CERAWeek : dirigeants pétroliers en alerte face à la fermeture d'Ormuz
Réunis à Houston pour le forum CERAWeek, les patrons des majors pétrolières ont alerté sur les risques de pénurie liés à la fermeture du détroit d'Ormuz et ses répercussions sur les marchés mondiaux.
| Pays cités | États-Unis, Iran, Arabie Saoudite, Émirats Arabes Unis, Venezuela |
|---|---|
| Sociétés citées | Chevron, TotalEnergies, Repsol, ADNOC, Saudi Aramco |
| Secteur | Pétrole, Transport stockage, Gaz, GNL |
| Thème | Politique & Géopolitique, Sécurité énergétique |
La conférence annuelle CERAWeek (Cambridge Energy Research Associates) s'est ouverte dans une atmosphère électrique à Houston, au cœur du bassin pétrolier américain, où elle se tient jusqu'à vendredi. Trois semaines après le déclenchement du conflit au Moyen-Orient, la fermeture du détroit d'Ormuz et les frappes visant des sites énergétiques du Golfe concentrent l'essentiel des débats. Les milliers de participants réunis au Texas évaluent l'ampleur des perturbations et leurs conséquences pour les marchés mondiaux. Dans ce contexte de tensions sur l'offre, l'AIE se dit prête à libérer de nouvelles réserves stratégiques pour amortir la hausse des cours.
Les majors avertissent d'une sous-estimation du conflit
Mike Wirth, directeur général de Chevron, a estimé devant une salle comble que les marchés avaient eu tendance à sous-estimer l'impact du conflit, en pariant sur une résolution rapide. "L'Asie, en particulier, fait face à de vraies inquiétudes concernant l'approvisionnement" en pétrole et produits dérivés, a-t-il relevé. Il a averti que même après la fin des hostilités, "il faudra du temps pour reconstituer les stocks". Luis Cabra, dirigeant du groupe pétrolier espagnol Repsol, a résumé le sentiment général en évoquant "une période impressionnante".
Patrick Pouyanné, directeur général de TotalEnergies, a prédit des prix du gaz "très élevés d'ici l'été" si le détroit d'Ormuz ne rouvrait pas. Le gaz naturel, qui fixe déjà 85 % des prix électriques britanniques malgré l'essor renouvelable, reste particulièrement exposé à toute perturbation des flux en provenance du Golfe. Plusieurs dirigeants de premier plan ont par ailleurs annulé leur participation au forum texan, notamment ceux de Saudi Aramco et d'Adnoc, dont les pays subissent régulièrement des frappes iraniennes.

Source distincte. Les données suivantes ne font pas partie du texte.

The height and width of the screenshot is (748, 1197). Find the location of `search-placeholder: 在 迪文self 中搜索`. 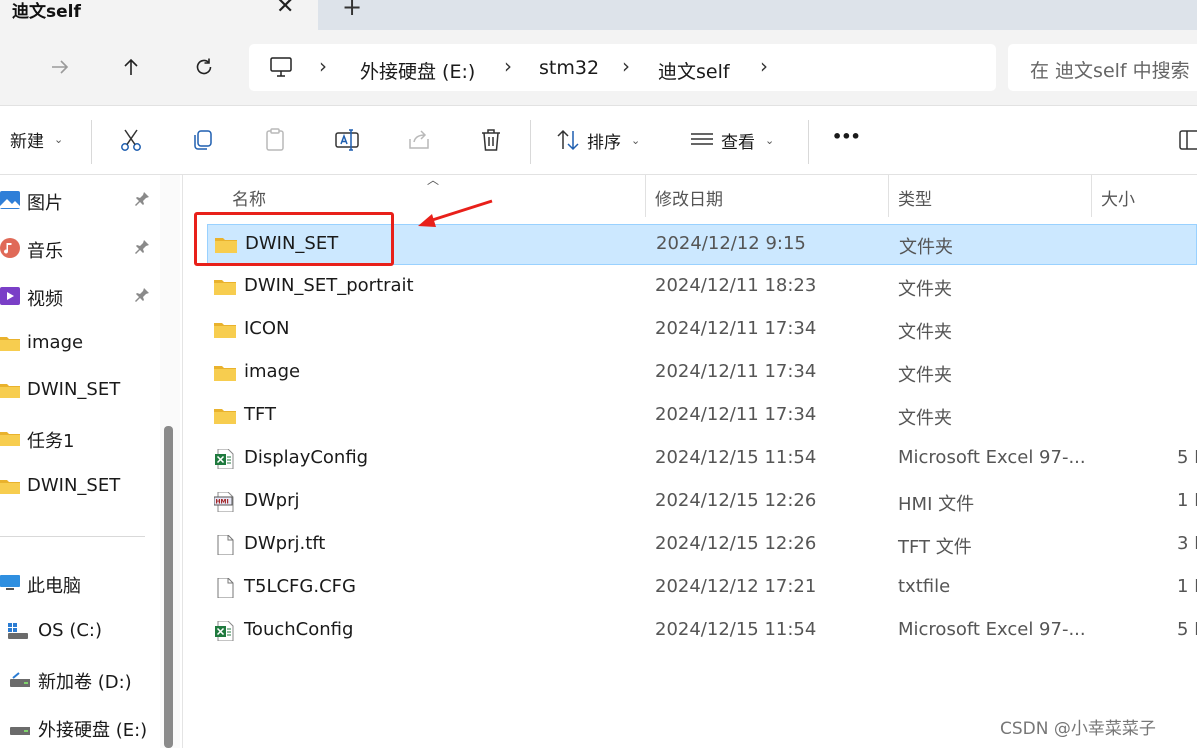

search-placeholder: 在 迪文self 中搜索 is located at coordinates (1110, 71).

Adnoc dénonce un "terrorisme économique" iranien
Depuis Abu Dhabi, Sultan Al Jaber, directeur général d'Adnoc, a transmis un message vidéo dans lequel il a qualifié le blocage de facto du détroit d'Ormuz par l'Iran de "terrorisme économique contre tous les pays". Il a comparé le détroit à une "artère" coupée et affirmé qu'"on ne doit laisser aucun pays prendre Ormuz en otage, ni maintenant, ni à l'avenir". Ces déclarations illustrent la pression croissante que fait peser l'escalade du conflit sur les producteurs du Golfe.

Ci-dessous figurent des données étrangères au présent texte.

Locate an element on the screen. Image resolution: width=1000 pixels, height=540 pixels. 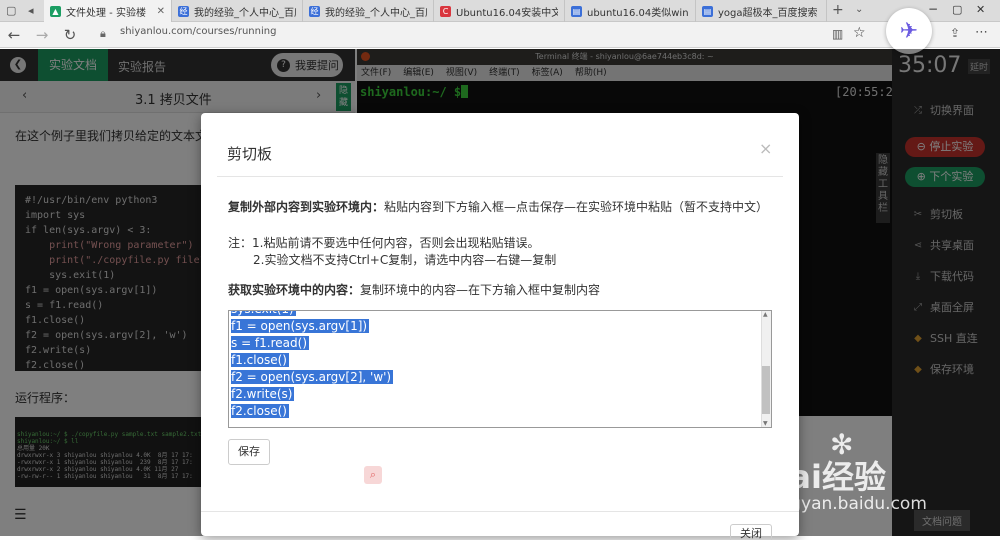
note-2: 2.实验文档不支持Ctrl+C复制，请选中内容—右键—复制 is located at coordinates (405, 260).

Washington mise sur des mesures pragmatiques
Le ministre américain de l'Énergie, Chris Wright, a ouvert le forum en soulignant que le gouvernement de Donald Trump prenait des "mesures pragmatiques" pour augmenter l'offre disponible, citant notamment la levée partielle des sanctions sur le pétrole russe et iranien. Les perturbations sont "temporaires", a-t-il assuré, alors que la hausse des prix à la pompe s'avère très impopulaire à quelques mois des élections de mi-mandat. Quelques dizaines de manifestants mobilisés par l'ONG Texas Campaign for the Environment ont protesté devant le lieu du forum, soulevant des revendications environnementales et des préoccupations sociales liées à la hausse du coût de la vie.
Le Venezuela s'invite dans le débat sur l'offre pétrolière
En marge des discussions sur le Moyen-Orient, le Venezuela attire l'attention des acteurs du secteur. La capture de l'ancien président Nicolas Maduro le 3 janvier a modifié les perspectives pour ce pays aux vastes réserves d'hydrocarbures, longtemps marginalisé en raison de l'embargo pétrolier américain et d'un appareil de production dégradé. Washington lève désormais ses sanctions et incite à investir dans le pays. Selon Chris Wright, "la production de pétrole a déjà augmenté de 200 000 barils par jour" au Venezuela. La prise de parole attendue mardi de Maria Corina Machado, cheffe de l'opposition vénézuélienne et prix Nobel de la paix, lors d'une session sur l'"avenir du Venezuela", devrait concentrer l'attention pour la suite du forum.